Scholarly Communications and Information Technology
The Scholarly Communications and Information Technology Program was formed in 2010 through the merger of the Programs on Scholarly Communications and Research in Information Technology.
Scholarly communications covers a broad range of activities, including the discovery, collection, organization, evaluation, interpretation, and preservation of primary and other sources of information, and the publication and dissemination of scholarly research. Within this wide area, the Foundation’s grantmaking in scholarly communications has three main objectives: (1) to support libraries and archives in their efforts to preserve and provide access to materials of broad cultural and scholarly significance; (2) to assist scholars in the development of specialized resources that promise to open or advance fields of study in the humanities and humanistic social sciences; and (3) to strengthen the publication of humanistic scholarship and its dissemination to the widest possible audience.

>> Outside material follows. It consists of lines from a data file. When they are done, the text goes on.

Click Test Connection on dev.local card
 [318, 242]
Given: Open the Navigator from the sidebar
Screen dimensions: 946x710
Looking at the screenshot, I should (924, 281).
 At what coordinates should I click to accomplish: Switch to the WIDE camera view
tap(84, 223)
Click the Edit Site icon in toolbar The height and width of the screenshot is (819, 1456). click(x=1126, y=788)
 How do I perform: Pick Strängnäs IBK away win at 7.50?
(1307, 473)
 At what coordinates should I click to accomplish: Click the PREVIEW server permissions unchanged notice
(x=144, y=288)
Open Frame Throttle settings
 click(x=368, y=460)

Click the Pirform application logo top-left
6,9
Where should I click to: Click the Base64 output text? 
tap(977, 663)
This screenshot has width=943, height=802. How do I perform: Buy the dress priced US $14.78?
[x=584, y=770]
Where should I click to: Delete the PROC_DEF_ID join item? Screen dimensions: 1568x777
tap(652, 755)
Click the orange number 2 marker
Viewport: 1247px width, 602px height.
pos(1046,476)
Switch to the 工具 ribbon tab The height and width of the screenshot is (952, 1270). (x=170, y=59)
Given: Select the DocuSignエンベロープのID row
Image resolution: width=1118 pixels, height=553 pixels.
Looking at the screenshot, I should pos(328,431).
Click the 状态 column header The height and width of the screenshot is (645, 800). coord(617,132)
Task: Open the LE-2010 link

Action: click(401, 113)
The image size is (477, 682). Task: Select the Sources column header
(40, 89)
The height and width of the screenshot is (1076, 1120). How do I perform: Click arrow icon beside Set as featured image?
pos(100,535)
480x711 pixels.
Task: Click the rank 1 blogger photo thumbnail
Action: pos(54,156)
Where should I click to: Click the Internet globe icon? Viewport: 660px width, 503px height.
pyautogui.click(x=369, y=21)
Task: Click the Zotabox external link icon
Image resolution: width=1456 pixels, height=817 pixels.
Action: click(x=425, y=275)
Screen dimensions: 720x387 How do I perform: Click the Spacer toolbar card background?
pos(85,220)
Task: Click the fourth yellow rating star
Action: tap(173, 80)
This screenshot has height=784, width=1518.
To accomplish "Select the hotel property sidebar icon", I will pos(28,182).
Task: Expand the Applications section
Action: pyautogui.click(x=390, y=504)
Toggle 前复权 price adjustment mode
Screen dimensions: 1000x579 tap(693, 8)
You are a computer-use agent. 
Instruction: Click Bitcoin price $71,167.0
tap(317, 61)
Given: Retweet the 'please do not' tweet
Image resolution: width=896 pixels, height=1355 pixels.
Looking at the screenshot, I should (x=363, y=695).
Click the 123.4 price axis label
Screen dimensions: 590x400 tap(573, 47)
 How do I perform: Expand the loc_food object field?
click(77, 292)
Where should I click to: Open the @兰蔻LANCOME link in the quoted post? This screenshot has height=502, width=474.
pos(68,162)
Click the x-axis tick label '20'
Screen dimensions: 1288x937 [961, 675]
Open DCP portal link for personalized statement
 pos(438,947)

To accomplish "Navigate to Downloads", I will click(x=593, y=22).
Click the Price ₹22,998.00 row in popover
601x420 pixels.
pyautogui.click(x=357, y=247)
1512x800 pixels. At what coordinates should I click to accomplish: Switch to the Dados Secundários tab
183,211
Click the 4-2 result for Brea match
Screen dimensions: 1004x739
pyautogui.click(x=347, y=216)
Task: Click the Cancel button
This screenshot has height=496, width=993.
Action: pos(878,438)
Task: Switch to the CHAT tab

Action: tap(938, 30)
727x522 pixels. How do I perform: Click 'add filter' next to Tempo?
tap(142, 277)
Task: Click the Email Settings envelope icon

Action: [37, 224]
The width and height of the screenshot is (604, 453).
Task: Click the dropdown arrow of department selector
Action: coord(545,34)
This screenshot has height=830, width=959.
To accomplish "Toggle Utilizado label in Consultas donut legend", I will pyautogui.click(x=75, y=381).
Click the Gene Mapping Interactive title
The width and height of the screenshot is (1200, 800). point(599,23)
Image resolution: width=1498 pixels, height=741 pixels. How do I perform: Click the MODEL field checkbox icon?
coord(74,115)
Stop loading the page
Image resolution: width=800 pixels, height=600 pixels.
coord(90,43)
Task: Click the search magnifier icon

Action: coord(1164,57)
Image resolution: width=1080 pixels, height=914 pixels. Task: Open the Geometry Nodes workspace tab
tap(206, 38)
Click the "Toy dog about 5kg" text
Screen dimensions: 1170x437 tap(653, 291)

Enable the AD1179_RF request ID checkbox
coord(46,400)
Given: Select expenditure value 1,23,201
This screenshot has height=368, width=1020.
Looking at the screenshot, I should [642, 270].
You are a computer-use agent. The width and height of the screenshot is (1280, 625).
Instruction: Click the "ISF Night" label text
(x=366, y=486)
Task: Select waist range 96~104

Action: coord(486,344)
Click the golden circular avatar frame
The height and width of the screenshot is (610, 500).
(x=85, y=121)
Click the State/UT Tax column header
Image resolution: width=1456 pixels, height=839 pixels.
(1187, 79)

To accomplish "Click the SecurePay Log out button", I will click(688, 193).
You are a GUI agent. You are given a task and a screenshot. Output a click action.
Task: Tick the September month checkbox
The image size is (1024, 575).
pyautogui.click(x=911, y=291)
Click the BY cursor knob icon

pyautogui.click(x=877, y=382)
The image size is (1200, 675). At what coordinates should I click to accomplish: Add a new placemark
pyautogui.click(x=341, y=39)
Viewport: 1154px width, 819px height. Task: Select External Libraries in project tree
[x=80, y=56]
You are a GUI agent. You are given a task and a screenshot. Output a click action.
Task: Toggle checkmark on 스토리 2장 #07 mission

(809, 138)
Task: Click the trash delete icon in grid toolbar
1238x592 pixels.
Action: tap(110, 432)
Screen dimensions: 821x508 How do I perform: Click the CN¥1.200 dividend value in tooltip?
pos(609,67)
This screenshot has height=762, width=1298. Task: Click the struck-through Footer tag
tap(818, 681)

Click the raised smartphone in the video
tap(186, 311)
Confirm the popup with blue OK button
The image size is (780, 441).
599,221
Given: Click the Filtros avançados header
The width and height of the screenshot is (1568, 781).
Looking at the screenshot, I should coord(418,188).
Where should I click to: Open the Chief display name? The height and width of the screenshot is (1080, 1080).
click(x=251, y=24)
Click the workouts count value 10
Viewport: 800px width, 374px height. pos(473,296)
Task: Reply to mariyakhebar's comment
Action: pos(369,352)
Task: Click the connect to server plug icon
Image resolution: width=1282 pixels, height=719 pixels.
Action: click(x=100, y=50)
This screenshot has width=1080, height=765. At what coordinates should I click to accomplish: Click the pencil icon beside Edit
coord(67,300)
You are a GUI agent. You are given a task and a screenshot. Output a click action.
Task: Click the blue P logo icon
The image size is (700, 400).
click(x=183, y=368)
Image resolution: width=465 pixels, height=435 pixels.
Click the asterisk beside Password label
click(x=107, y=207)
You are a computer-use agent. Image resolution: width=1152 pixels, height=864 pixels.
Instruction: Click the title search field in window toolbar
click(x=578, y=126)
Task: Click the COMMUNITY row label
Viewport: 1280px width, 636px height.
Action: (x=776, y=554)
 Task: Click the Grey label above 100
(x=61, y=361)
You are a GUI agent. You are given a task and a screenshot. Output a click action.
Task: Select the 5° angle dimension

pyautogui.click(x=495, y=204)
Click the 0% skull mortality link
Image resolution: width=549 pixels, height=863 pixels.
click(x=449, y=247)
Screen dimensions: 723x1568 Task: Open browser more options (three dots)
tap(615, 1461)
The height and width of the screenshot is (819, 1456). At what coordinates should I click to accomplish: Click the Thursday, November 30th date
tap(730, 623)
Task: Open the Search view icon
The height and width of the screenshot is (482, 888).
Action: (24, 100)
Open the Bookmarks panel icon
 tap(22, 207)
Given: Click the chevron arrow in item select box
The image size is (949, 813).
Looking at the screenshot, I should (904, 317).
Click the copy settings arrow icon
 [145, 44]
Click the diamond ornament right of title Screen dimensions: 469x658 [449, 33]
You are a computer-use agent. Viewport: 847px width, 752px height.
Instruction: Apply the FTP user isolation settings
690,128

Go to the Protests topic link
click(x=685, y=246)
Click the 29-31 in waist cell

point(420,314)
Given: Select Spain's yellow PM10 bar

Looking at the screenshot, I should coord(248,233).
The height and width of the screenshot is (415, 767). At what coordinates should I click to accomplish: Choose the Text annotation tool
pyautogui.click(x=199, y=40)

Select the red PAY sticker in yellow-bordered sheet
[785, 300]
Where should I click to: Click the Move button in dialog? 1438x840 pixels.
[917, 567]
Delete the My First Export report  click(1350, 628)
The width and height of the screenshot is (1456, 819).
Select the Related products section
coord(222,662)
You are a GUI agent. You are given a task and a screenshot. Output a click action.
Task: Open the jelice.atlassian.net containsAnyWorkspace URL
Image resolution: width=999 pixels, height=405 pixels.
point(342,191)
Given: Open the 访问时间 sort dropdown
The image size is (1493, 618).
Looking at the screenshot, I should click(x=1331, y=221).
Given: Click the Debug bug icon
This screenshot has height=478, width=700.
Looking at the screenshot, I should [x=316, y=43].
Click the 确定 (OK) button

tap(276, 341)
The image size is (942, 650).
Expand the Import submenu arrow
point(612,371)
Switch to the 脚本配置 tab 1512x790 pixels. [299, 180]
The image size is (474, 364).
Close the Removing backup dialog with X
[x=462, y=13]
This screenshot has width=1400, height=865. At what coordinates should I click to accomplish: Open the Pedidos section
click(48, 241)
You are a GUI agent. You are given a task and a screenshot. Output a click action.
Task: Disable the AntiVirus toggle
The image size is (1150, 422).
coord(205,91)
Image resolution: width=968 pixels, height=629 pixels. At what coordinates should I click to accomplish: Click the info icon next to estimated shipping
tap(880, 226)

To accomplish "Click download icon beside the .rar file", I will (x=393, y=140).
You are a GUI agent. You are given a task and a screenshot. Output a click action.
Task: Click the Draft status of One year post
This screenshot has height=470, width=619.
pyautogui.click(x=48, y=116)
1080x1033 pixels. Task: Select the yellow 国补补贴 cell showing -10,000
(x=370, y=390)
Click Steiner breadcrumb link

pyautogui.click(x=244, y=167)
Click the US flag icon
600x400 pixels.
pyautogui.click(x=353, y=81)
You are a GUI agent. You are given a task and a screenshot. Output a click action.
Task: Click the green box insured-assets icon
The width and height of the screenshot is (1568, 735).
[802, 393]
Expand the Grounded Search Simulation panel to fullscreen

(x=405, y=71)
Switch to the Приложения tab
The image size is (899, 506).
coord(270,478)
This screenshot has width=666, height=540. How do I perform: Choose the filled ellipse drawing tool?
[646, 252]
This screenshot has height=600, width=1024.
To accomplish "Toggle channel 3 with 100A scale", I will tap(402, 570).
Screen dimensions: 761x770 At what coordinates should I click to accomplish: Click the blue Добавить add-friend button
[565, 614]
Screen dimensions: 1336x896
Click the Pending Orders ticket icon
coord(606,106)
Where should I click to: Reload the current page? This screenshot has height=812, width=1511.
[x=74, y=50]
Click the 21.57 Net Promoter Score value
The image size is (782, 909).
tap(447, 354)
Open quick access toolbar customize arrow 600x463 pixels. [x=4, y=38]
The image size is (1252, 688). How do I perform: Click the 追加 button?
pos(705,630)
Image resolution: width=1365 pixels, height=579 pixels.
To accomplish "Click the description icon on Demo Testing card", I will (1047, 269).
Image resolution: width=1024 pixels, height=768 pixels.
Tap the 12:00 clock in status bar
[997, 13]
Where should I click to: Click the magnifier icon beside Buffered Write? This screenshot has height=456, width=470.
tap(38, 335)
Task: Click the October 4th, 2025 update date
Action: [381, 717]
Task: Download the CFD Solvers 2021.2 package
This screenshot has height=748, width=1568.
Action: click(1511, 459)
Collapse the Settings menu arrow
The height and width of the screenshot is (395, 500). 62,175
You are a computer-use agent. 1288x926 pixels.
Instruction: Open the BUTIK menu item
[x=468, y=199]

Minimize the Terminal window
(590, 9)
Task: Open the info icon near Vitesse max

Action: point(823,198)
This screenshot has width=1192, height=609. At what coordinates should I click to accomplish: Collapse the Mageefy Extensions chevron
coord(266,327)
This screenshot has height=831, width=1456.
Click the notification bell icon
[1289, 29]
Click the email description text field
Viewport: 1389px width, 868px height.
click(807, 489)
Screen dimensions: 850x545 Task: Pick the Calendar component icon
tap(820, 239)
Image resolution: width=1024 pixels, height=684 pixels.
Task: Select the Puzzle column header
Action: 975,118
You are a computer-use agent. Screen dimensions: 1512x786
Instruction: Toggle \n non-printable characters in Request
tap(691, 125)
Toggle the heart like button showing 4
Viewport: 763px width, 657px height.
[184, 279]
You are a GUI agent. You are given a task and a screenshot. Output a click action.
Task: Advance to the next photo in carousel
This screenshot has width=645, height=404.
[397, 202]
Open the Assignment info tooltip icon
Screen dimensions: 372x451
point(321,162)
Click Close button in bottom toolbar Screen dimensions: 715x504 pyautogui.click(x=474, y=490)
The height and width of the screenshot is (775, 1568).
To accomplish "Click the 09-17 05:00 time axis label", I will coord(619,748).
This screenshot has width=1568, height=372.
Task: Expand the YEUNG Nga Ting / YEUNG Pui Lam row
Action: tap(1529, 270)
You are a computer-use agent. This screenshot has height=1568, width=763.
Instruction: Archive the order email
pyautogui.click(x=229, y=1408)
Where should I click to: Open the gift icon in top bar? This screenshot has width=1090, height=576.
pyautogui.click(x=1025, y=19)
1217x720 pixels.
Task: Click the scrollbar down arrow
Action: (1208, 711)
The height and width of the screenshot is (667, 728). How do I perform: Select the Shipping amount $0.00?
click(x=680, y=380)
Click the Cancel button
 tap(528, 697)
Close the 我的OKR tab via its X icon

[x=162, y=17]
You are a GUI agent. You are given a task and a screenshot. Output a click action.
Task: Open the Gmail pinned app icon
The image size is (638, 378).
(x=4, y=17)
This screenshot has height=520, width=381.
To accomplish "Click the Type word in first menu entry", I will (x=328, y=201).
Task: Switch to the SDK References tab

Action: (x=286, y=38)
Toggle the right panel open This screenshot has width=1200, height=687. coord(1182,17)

Information technology includes the design, development, implementation, and support of computer-based systems for converting, storing, protecting, processing, retrieving, and transmitting information in electronic form. Grantmaking in information technology focuses on the development of computer-based applications and systems that advance the objectives of the five core areas of Foundation interest: the liberal arts and humanistic scholarship in higher education, scholarly communications, museums and art conservation, performing arts, and conservation and the environment.
The Scholarly Communications and Information Technology Program is especially interested in developments that:
- Use forms of scholarly communications to stimulate collaborations among scholars and scholarly institutions in ways that substantially advance knowledge;
- Apply technology in the core program areas of the Foundation in order to improve quality, lower costs, accelerate work, open new perspectives, or make improvements possible that would otherwise be difficult or impossible to achieve.
- Help sustain scholarly communications and information technologies economically.
Scholarly Communications and Information Technology program staff are rarely able to respond positively to unsolicited requests. However, staff welcome letters of inquiry regarding ideas that fall within the program described above and review them throughout the year. Before writing, please review the Foundation's general requirements for grant proposals in the Grant Inquiries section of this Web site. It may be helpful for you to consult the lists of recent grantees of the program in the Foundation's annual reports. We also suggest that you review the essay entitled "Priorities for the Scholarly Communications Program."
Letters of inquiry should be brief, extending no more than three pages. The letter should describe: the project for which you are seeking funding; its scope, objectives, and significance; why you require external funding and what benefits you would achieve from such funding; the specific activities for which funding is being requested; and how much funding is needed. Please also include a brief budget outlining how the funds would be allocated. Note that grants within the Scholarly Communications and Information Technology program do not cover overhead or indirect costs, or graduate student tuition. We will let you know promptly whether the project fits with our current funding priorities.